### TASK:
Find "You are a GUI" below and begin at its line; stop after the line with "Pick the sty '17 marker on the time axis". Output those lines exactly, without pictures.
++++ DATA UNDER STUDY
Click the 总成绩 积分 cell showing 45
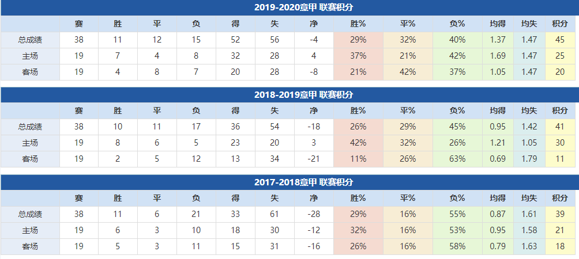(560, 40)
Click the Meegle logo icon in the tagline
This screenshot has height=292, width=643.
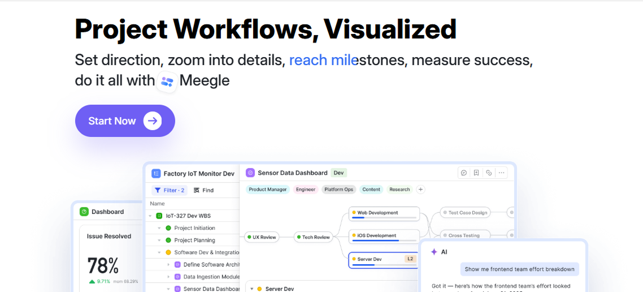[x=167, y=81]
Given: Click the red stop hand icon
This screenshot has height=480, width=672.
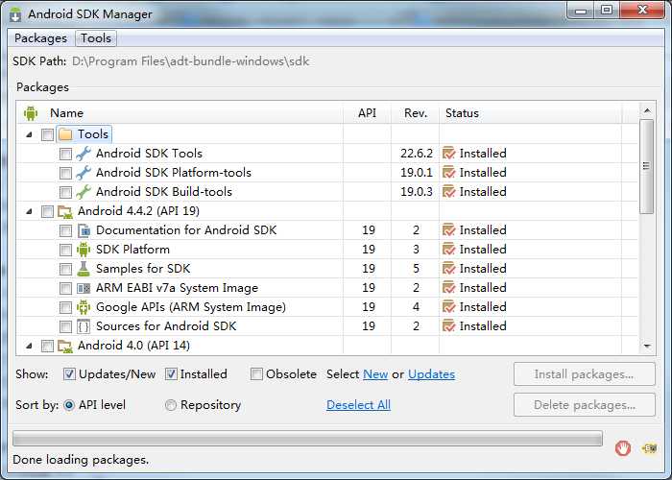Looking at the screenshot, I should tap(623, 447).
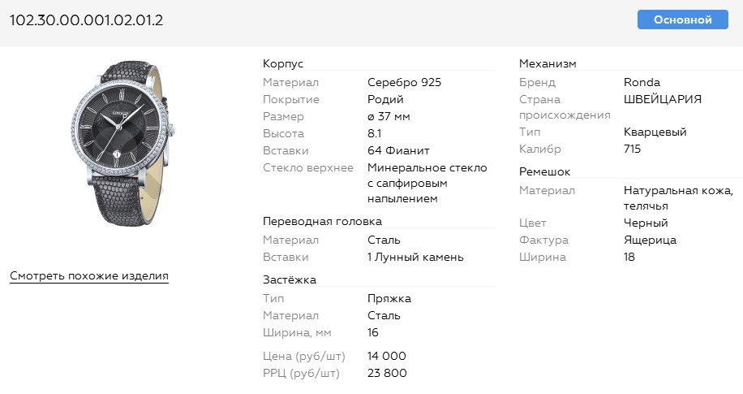Click the Ronda brand value
Screen dimensions: 743x394
pos(642,82)
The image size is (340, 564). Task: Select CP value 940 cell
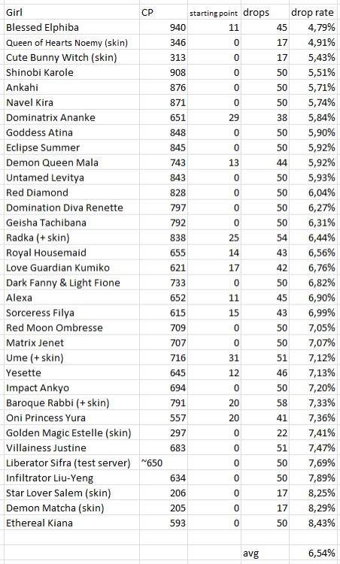(x=163, y=27)
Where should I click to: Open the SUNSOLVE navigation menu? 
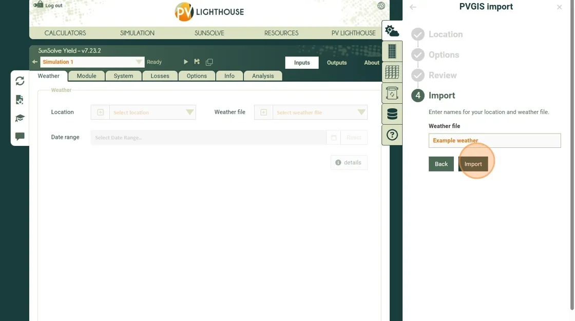click(x=209, y=33)
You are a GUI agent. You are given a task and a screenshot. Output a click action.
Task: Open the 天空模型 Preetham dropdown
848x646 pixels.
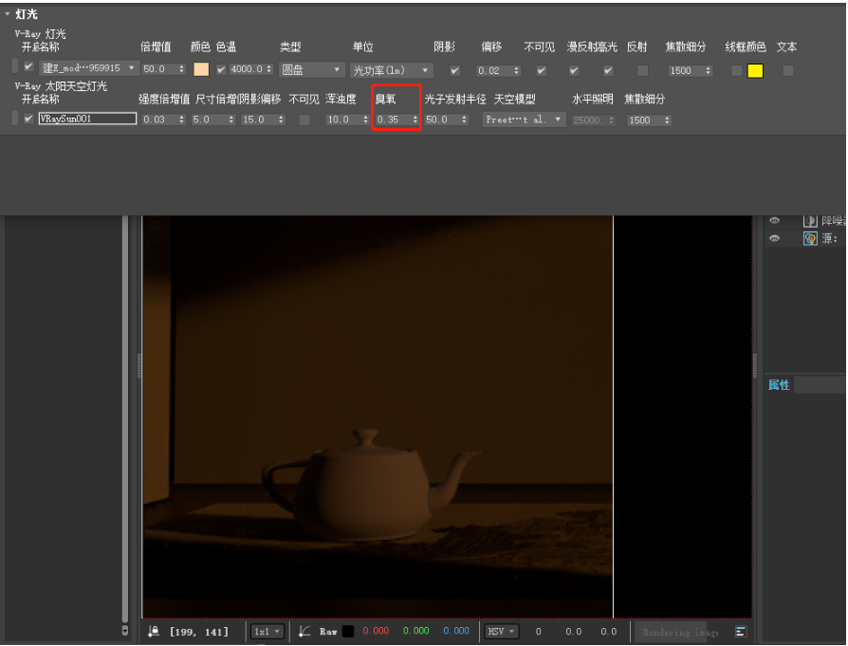[524, 120]
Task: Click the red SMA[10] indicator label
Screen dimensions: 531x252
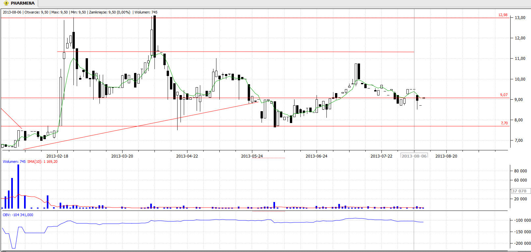Action: [42, 162]
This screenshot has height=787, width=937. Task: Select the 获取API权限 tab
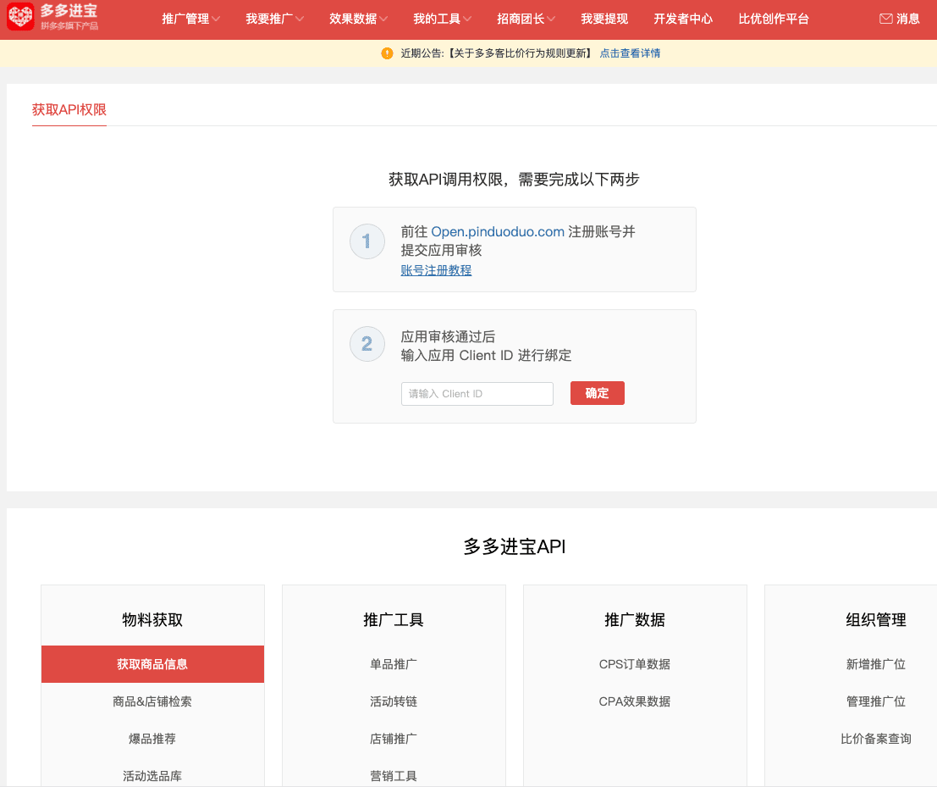pos(69,109)
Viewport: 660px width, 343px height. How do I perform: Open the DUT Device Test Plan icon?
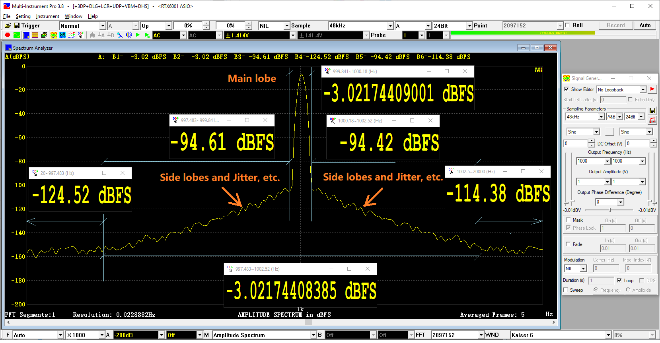[62, 35]
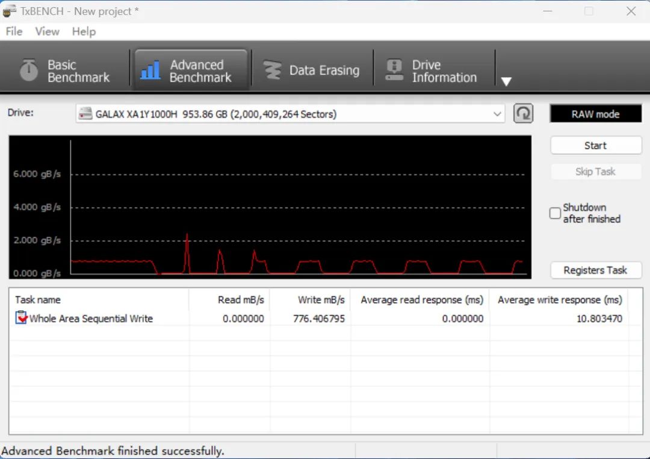The width and height of the screenshot is (650, 459).
Task: Click the Registers Task button
Action: coord(595,270)
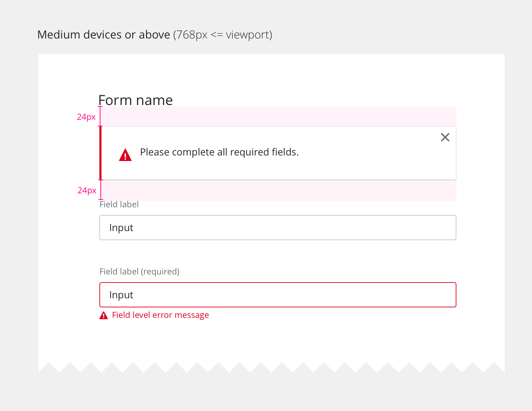Click the pink spacing band above the alert
Image resolution: width=532 pixels, height=411 pixels.
[278, 116]
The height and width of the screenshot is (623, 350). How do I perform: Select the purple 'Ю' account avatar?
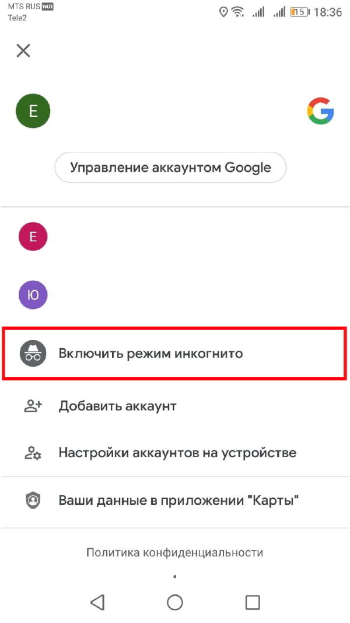[33, 295]
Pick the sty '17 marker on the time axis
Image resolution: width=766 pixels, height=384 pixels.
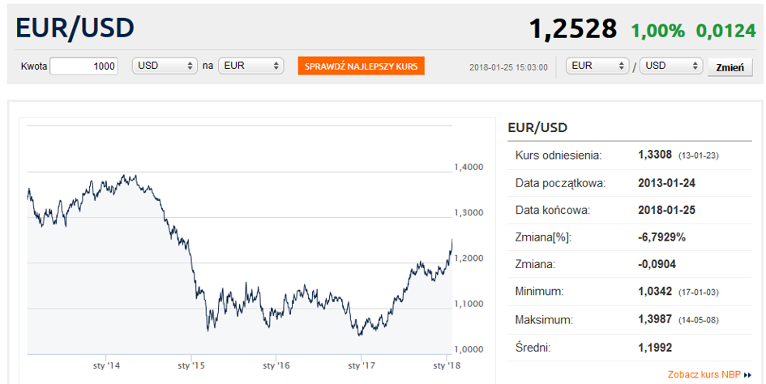[x=361, y=366]
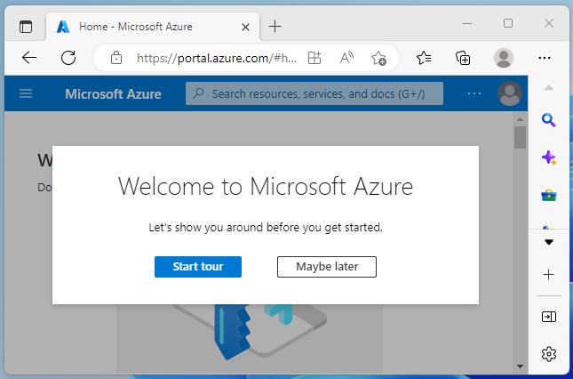
Task: Dismiss the tour with Maybe later
Action: pos(326,267)
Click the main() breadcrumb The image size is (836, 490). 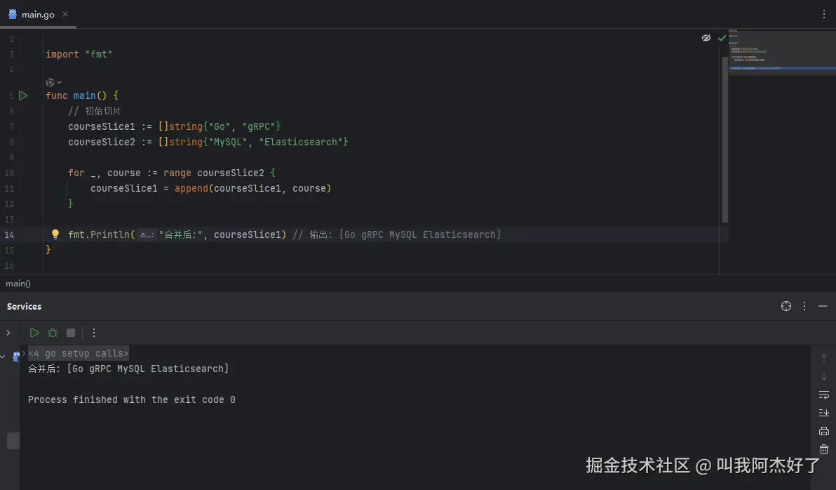tap(18, 284)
++++++++
### EXERCISE OUTPUT:
You are a GUI agent. You are given a task and a screenshot. Output a click action.
Task: Open the 天空模型 Preetham dropdown
848x646 pixels.
[524, 120]
Task: Click the red SMA[10] indicator label
Screen dimensions: 531x252
Action: [42, 162]
This screenshot has height=787, width=937. Task: Select the 获取API权限 tab
pos(69,109)
Viewport: 660px width, 343px height. How do I perform: Open the DUT Device Test Plan icon?
[62, 35]
The width and height of the screenshot is (650, 459).
Task: Click the Registers Task button
Action: coord(595,270)
Click the pink spacing band above the alert
Image resolution: width=532 pixels, height=411 pixels.
[278, 116]
The height and width of the screenshot is (623, 350). How do I perform: Select the purple 'Ю' account avatar?
[33, 295]
Pick the sty '17 marker on the time axis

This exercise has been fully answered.